Ellis looked down at his hand. “When the mirror showed me your face, I wanted to use a curse. Not because of the mirror only. Because I have been angry for so long that anger became the only place I felt strong.”
Mr. Crowe’s jaw tightened. “This is grotesque.”
“No,” Ellis said. “It is what happened.”
A few parents shifted, uncomfortable with truth that did not stay tidy.
Ellis continued, “I entered the hidden room. I hid it. I wanted power I was not ready to carry. I misused my badge. I frightened younger students because being feared felt safer than being dismissed.”
The younger Slytherin boy, Rowan, sat with his mother near the side aisle. He looked down at his hands, but not with the same fear as before.

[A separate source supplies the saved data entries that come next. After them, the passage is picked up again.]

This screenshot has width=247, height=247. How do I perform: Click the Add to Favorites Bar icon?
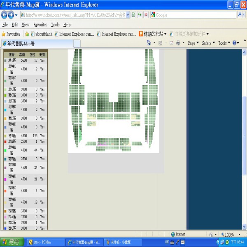27,34
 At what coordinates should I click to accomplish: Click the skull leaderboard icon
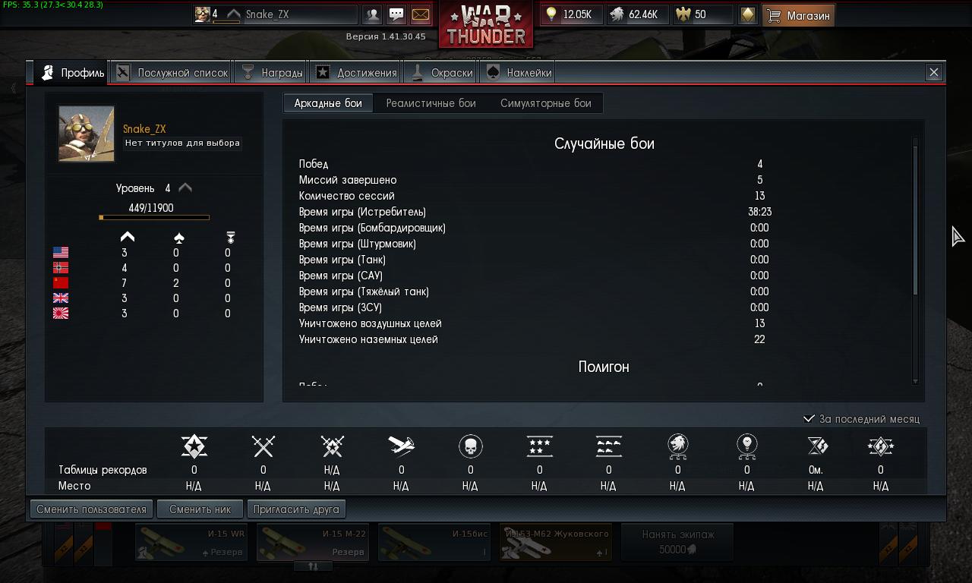tap(471, 446)
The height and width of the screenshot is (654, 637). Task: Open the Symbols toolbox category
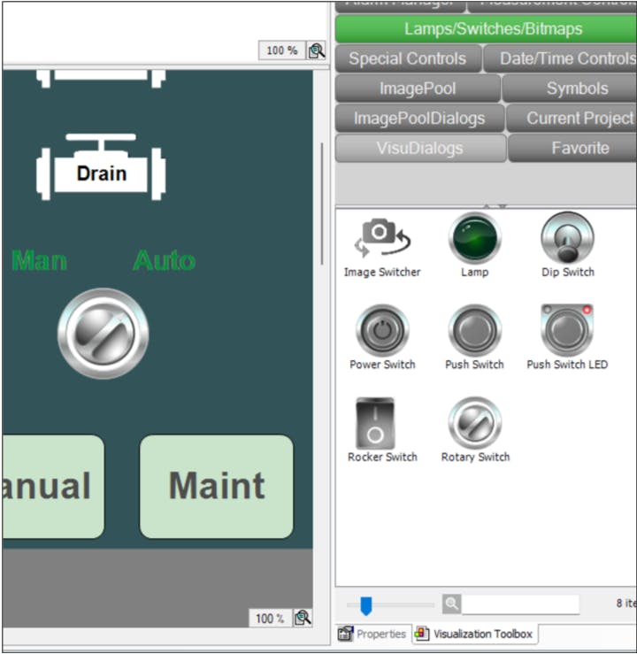[x=576, y=88]
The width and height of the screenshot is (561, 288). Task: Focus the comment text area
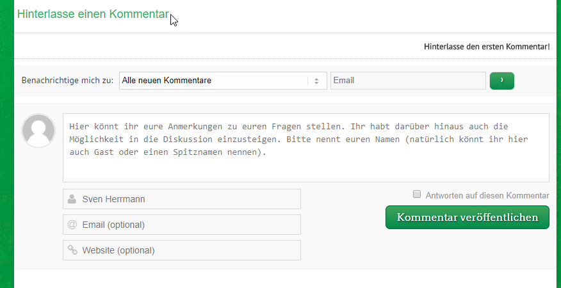(x=306, y=148)
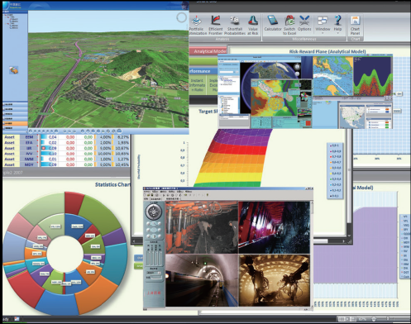The width and height of the screenshot is (411, 324).
Task: Click the IVV asset row ticker
Action: (29, 154)
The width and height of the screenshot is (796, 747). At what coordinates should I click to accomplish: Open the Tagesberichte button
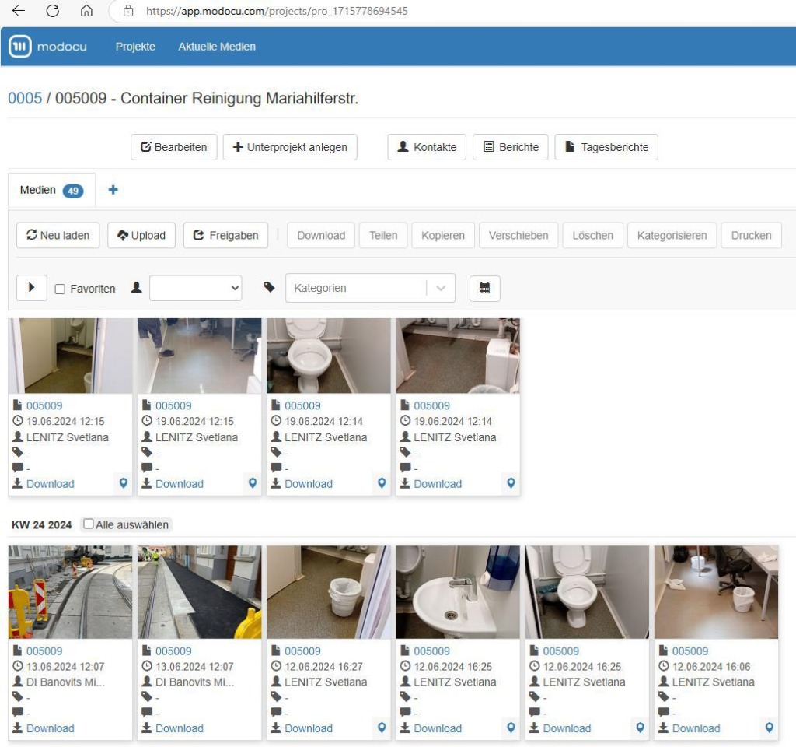tap(606, 147)
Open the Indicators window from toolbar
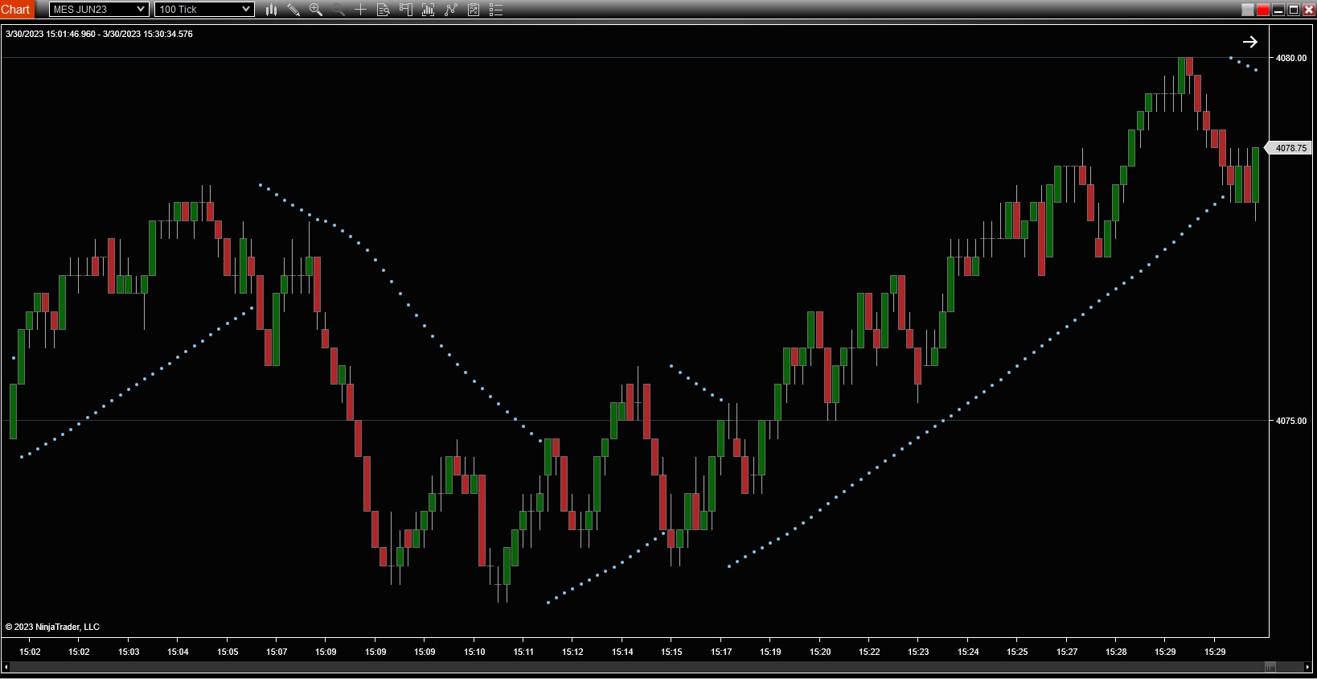Viewport: 1317px width, 679px height. [429, 10]
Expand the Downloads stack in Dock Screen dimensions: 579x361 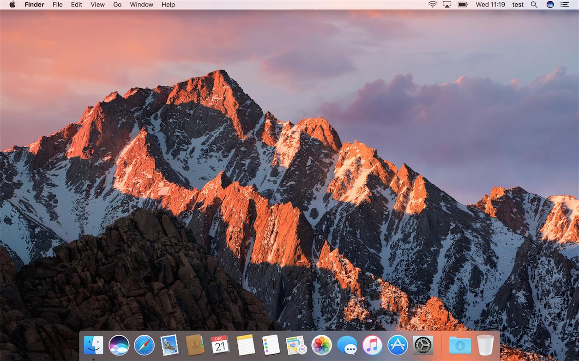[460, 345]
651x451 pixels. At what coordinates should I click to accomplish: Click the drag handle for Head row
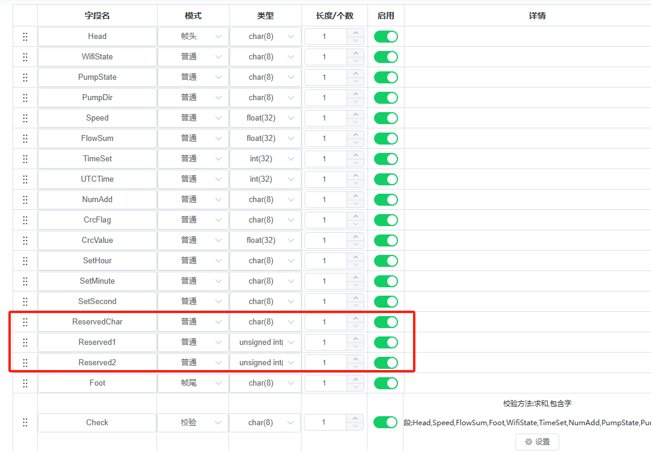25,37
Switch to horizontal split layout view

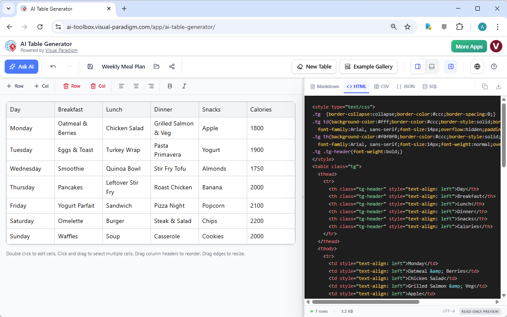pos(432,66)
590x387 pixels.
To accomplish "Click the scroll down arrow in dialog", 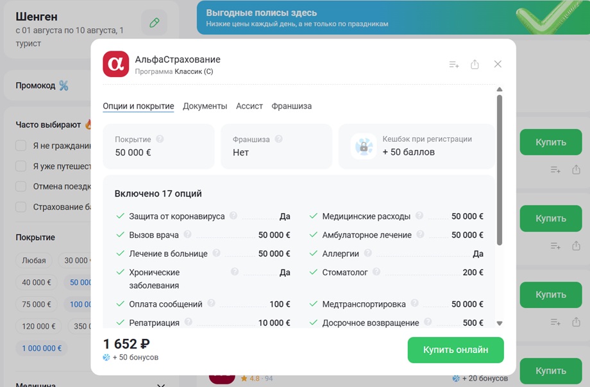I will click(x=500, y=323).
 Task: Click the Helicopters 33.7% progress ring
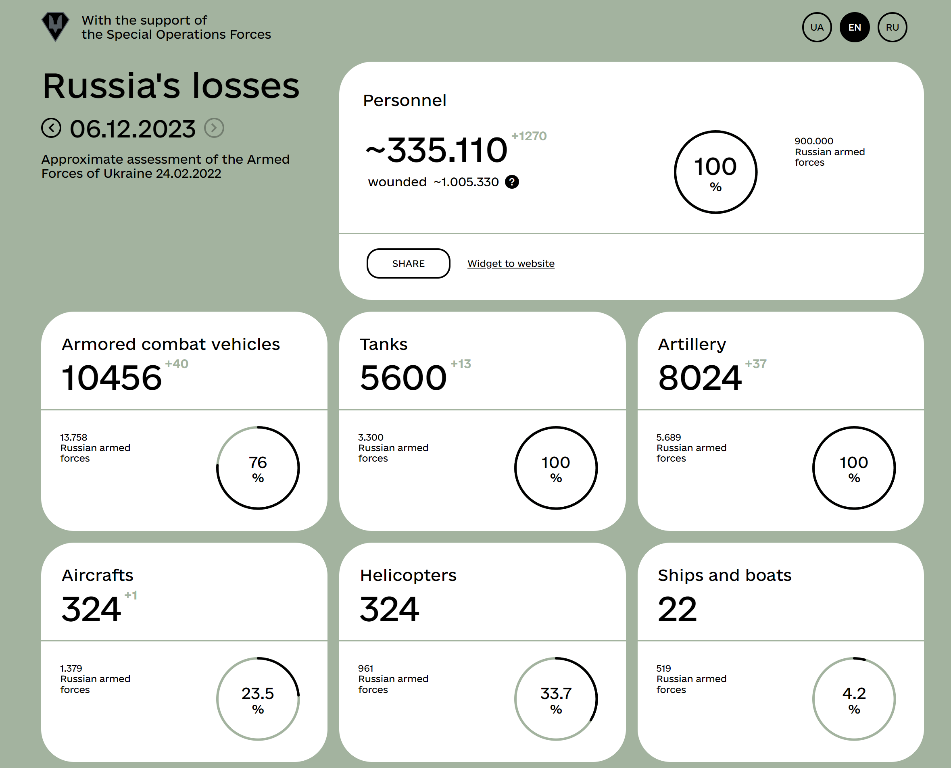pyautogui.click(x=556, y=699)
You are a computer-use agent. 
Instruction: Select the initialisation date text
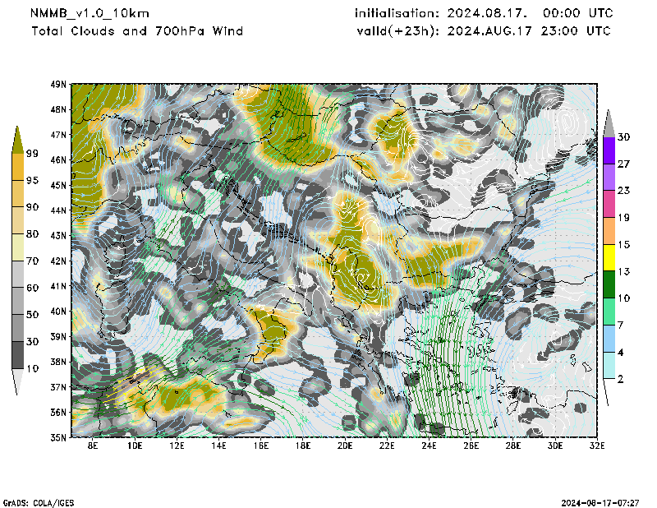coord(483,14)
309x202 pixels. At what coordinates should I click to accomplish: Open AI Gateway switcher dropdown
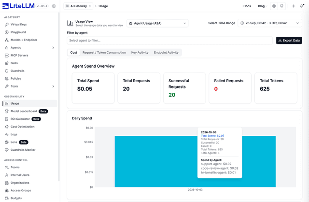pyautogui.click(x=78, y=6)
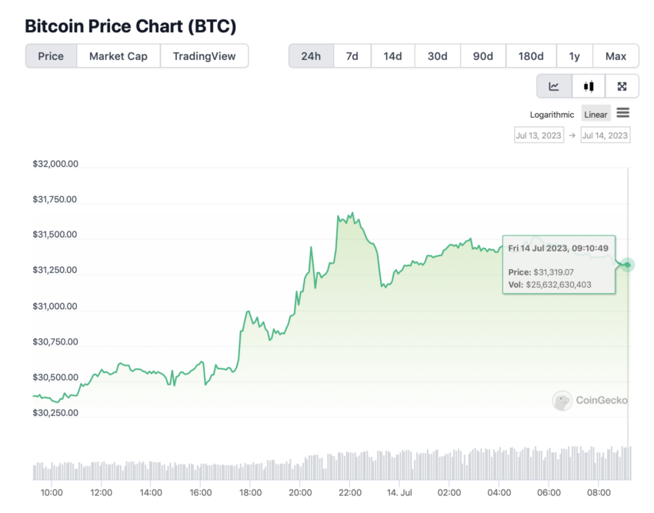Switch to the TradingView tab

point(205,56)
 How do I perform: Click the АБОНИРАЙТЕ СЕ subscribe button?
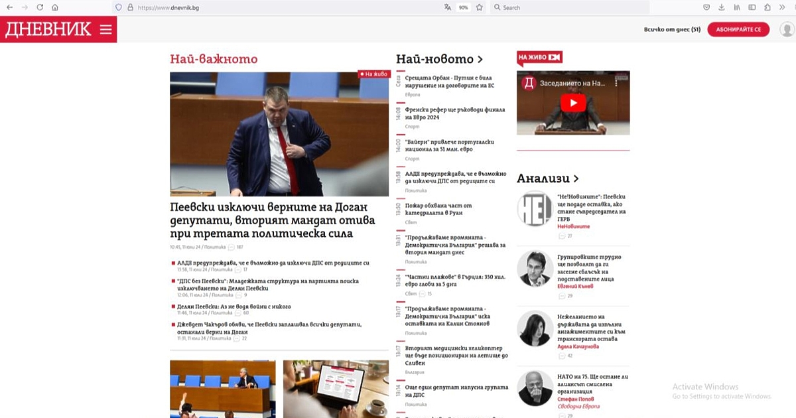738,29
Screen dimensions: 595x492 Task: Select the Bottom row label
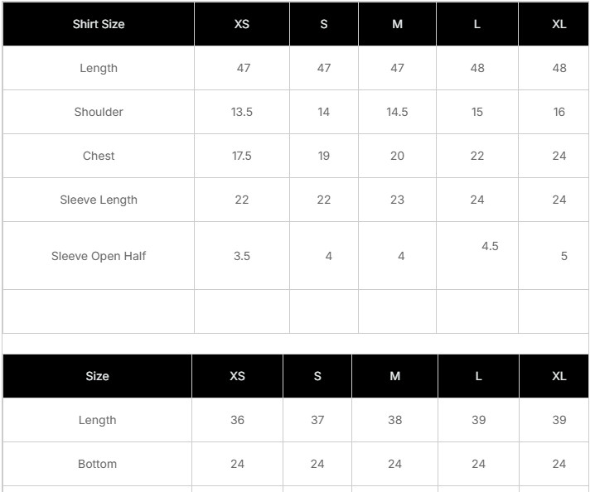coord(97,464)
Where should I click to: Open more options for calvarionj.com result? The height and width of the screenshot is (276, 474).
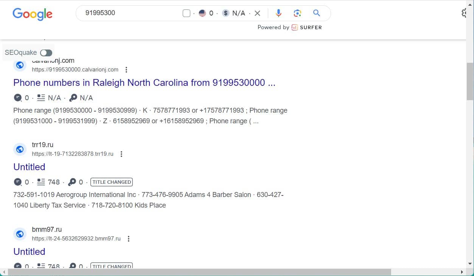point(126,70)
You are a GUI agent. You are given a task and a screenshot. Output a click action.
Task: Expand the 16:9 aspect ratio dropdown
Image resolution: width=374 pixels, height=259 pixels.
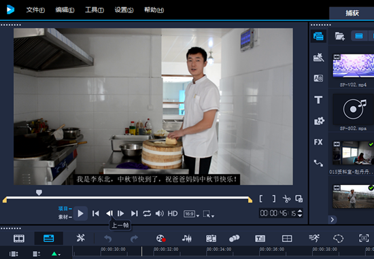tap(191, 214)
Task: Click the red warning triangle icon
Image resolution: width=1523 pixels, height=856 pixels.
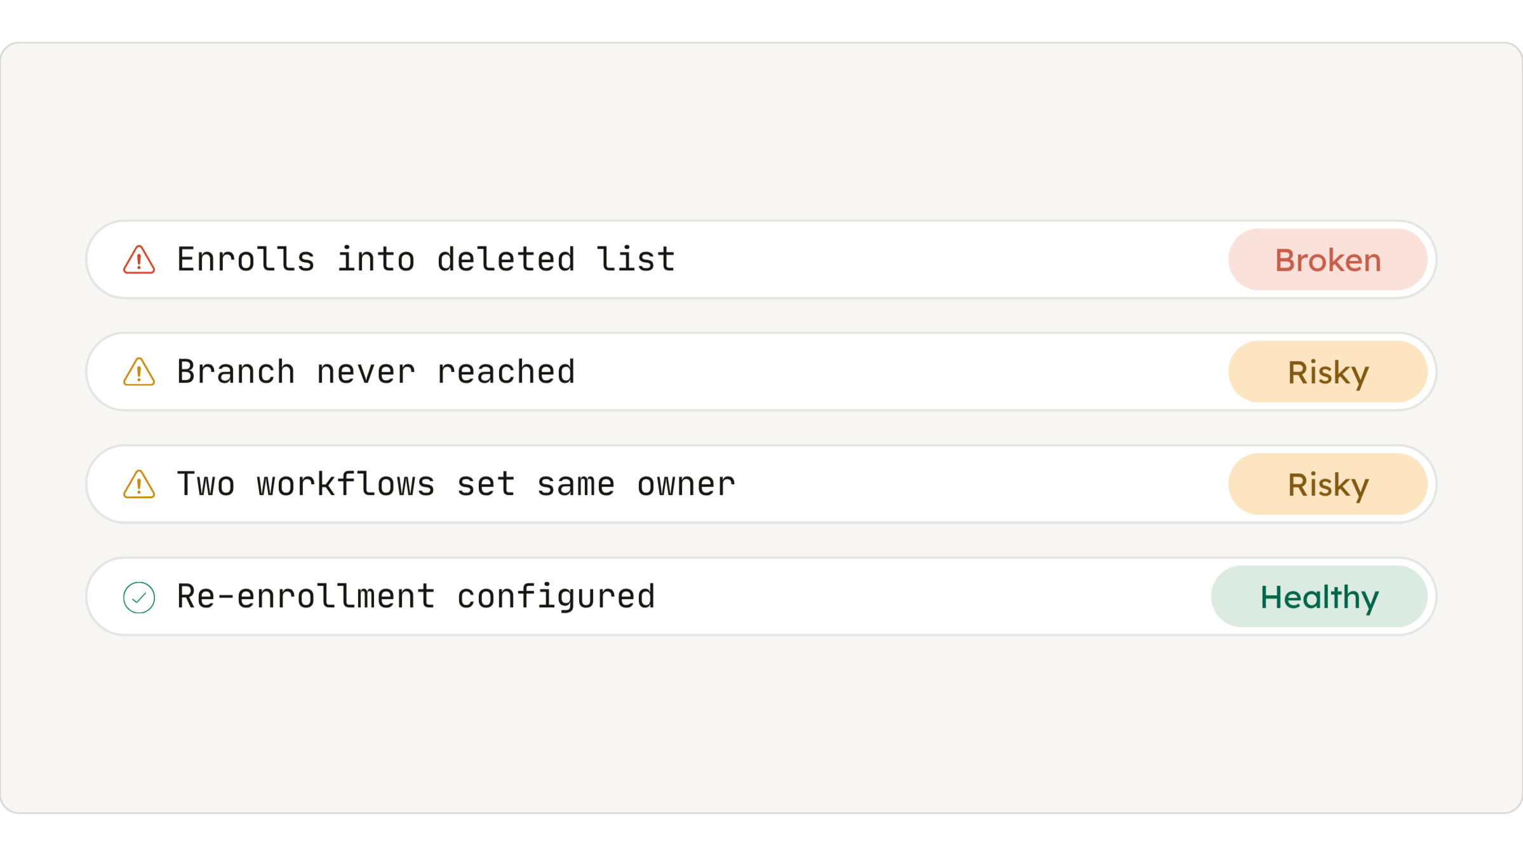Action: point(138,260)
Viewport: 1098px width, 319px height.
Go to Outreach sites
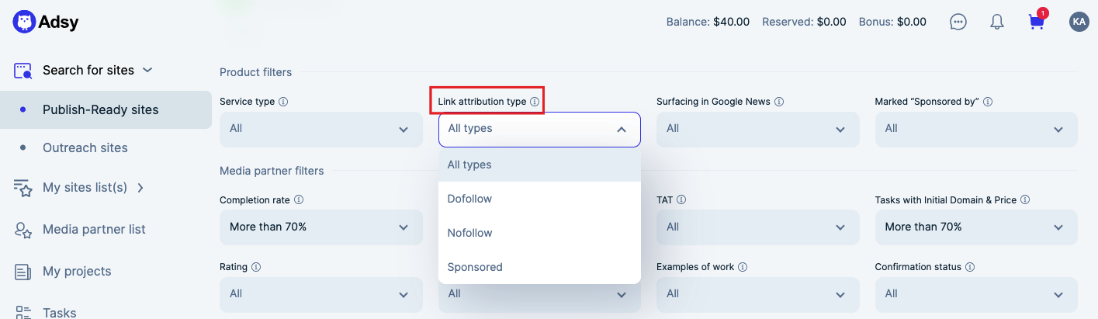point(85,147)
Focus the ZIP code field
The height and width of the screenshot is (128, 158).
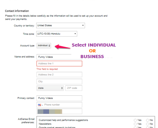[74, 88]
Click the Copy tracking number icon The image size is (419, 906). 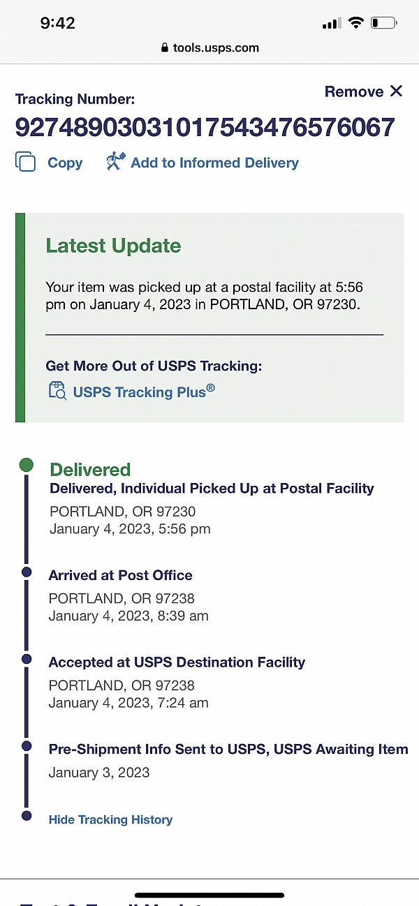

Ellis turned back to his father. “I will answer for that here.”
“You will answer at home.”
“I do not think I can heal there right now.”
The sentence struck the room with terrible softness. It was not an attack. That made it harder to dismiss. Mr. Crowe’s face changed, and for a moment something raw moved under the cold surface. Then pride covered it.
“You have been made weak.”
Jesus spoke. “No. He has been made honest.”
Mr. Crowe rounded on Him. “You have no claim over my son.”
Jesus’ answer came quietly. “I do not claim him. I call him.”
Ellis looked at Jesus, and a tear slid down his face before he could stop it. This time he wiped it away, but not in shame. More like a boy clearing his sight.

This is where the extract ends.